(Credit: Electronic Arts)
To an Ultima player of old, the new iOS game was hotly anticipated — only for the love affair to grind to a screeching halt.
I have such fond memories of Ultima Online. Killing dudes, collecting loots. Meeting other players, getting twinked and ganked. Being unceremoniously booted offline every time the phone rang, and returning to find my character dead, the corpse picked clean of valuables. I never progressed very far (thanks, '90s Australian dial-up), but many a happy hour was sunk into my very first experience of the MMORPG.
I was looking forward to the game's most recent "reboot", a remake of Ultima IV with cooperative gameplay for iOS — so when it arrived yesterday, I downloaded it straight away and booted it up to create my first character.
After the classic Ultima quiz that determines your character class (there are two available), I was told I was a Fighter. Sweet! I love melee combat. And there are 10 different avatars to choose from, in a variety of races. That's pretty cool.
No women, though.
Usually, I'd just be a little disappointed and move on. I can play a male character. I prefer to play a badass lady, but I'm perfectly able to cope if the game doesn't have them.
Except then I checked out the other class: the Mage. Of the 12 racially diverse avatars, half are women. Wait, what? This means that someone sat down, thought about both race and gender inclusivity, and made a conscious decision that women in the Ultima universe are incapable of swinging a sword.
What makes it worse is that the female mage was only included on sufferance after fans begged for playable female characters.

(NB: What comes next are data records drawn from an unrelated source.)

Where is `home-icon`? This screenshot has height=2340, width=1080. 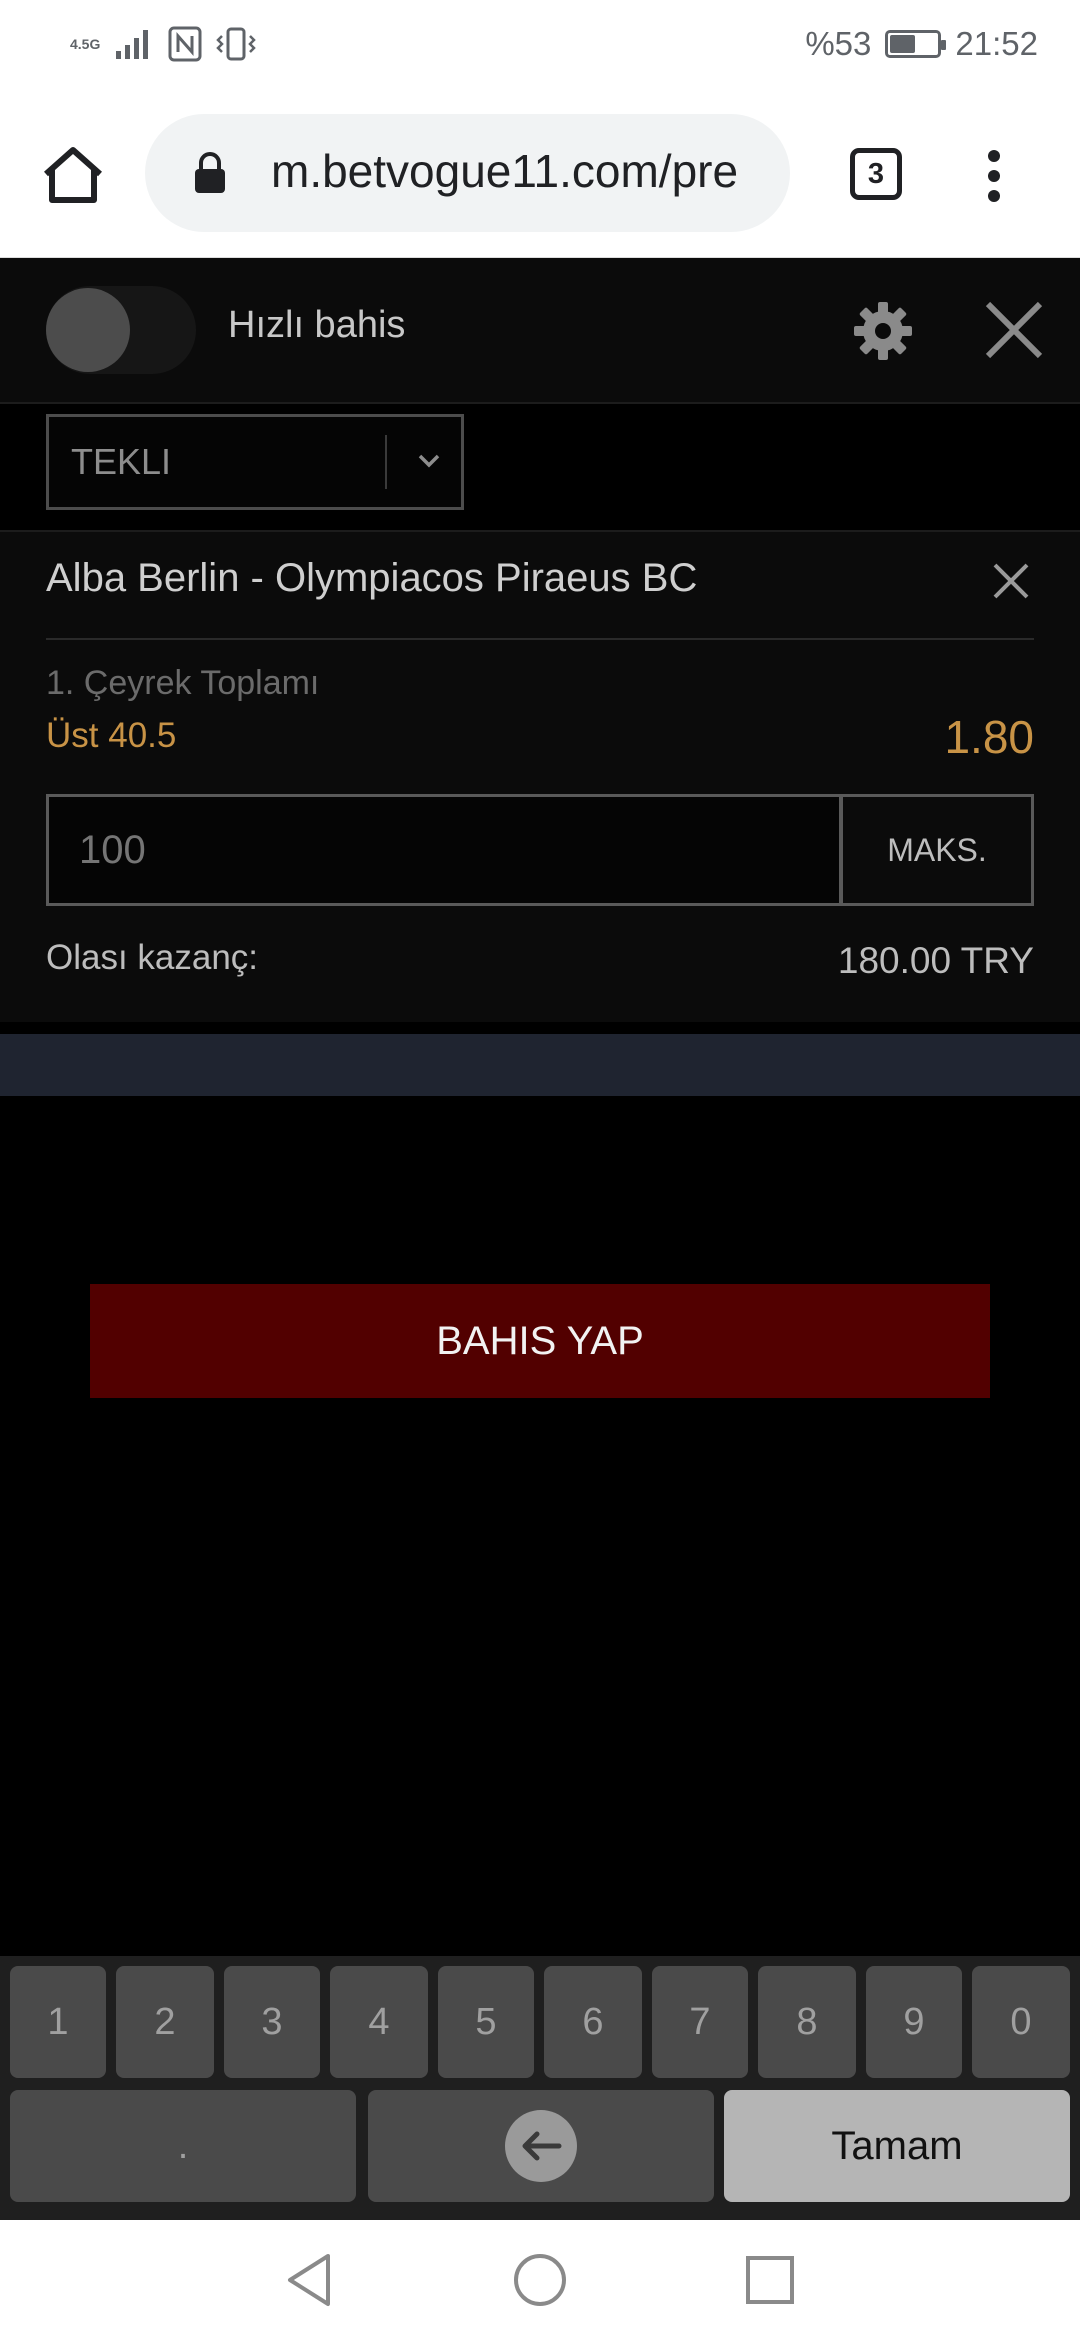 home-icon is located at coordinates (73, 175).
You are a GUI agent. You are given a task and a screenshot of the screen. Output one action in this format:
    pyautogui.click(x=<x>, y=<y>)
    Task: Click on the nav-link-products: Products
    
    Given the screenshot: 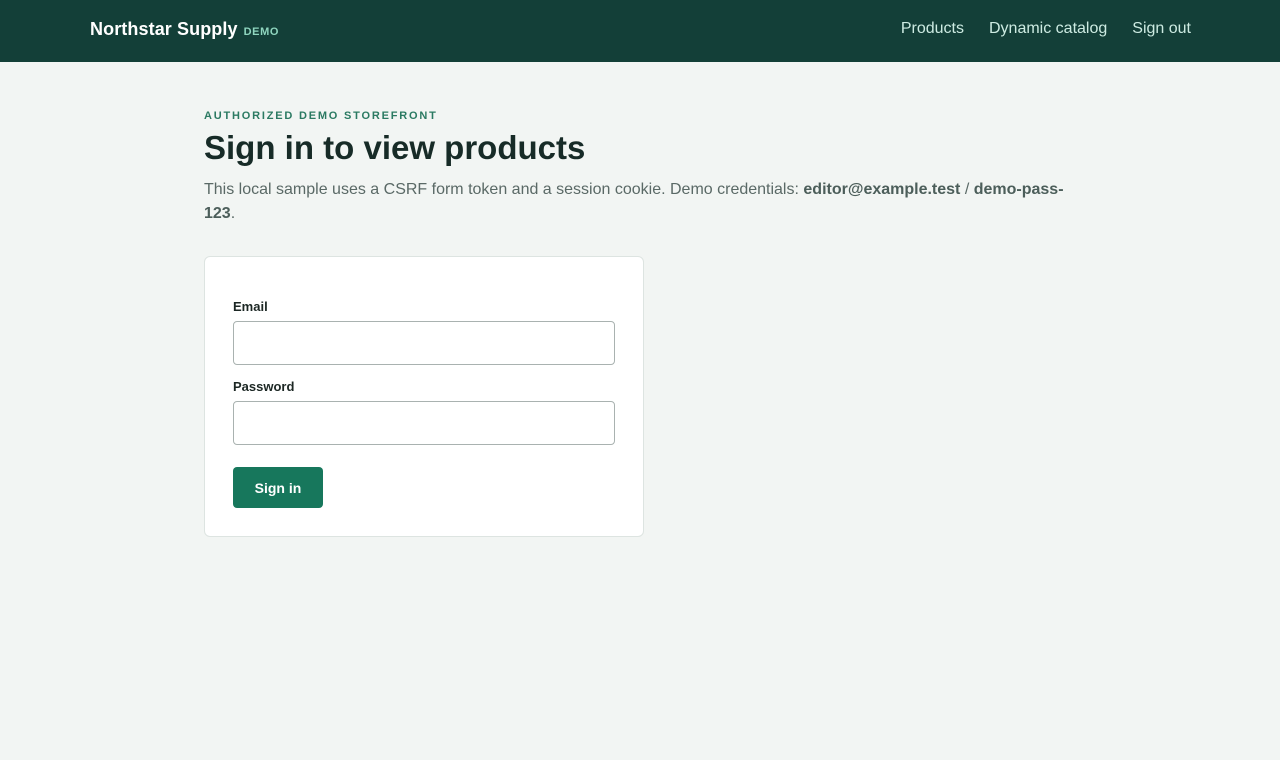 What is the action you would take?
    pyautogui.click(x=932, y=29)
    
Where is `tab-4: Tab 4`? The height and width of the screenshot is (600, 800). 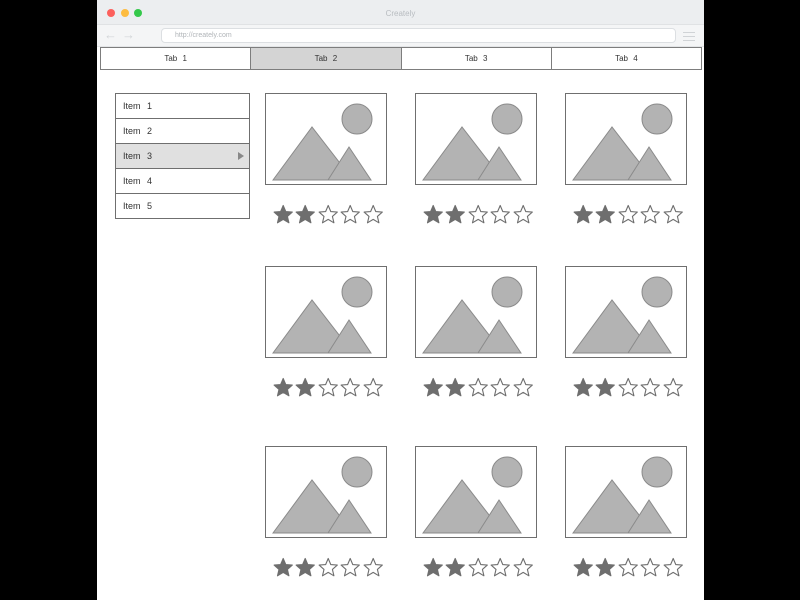
tab-4: Tab 4 is located at coordinates (626, 58).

This is something that the earlier Ultima games never did. In fact, Ultima was way ahead of its time as one of the very first games that allowed the player to freely customise their character's race and gender, with Ultima III even including an "other" option when choosing gender.
In an environment that all too frequently includes a female avatar option as an unlockable extra or available through microtransaction, for Ultima — of all games — to deliberately make a choice to exclude women from a physical combat class is like a slap in the face.
I don't consider myself unreasonable when it comes to the representation of women in games. Gratuitous, hypersexualised female characters are getting a little old, but I don't mind sexy outfits. What I — and many other female gamers — want is not fewer options, but more. If a game has the option for the player to choose what their character looks like, make some of those options female.
Ultima, I feel, has let its legacy down. It's let its female players down. So this is the point at which I am drawing a line in the sand and choosing not to play.
I'd rather give my time and money to a game that doesn't treat me as an afterthought.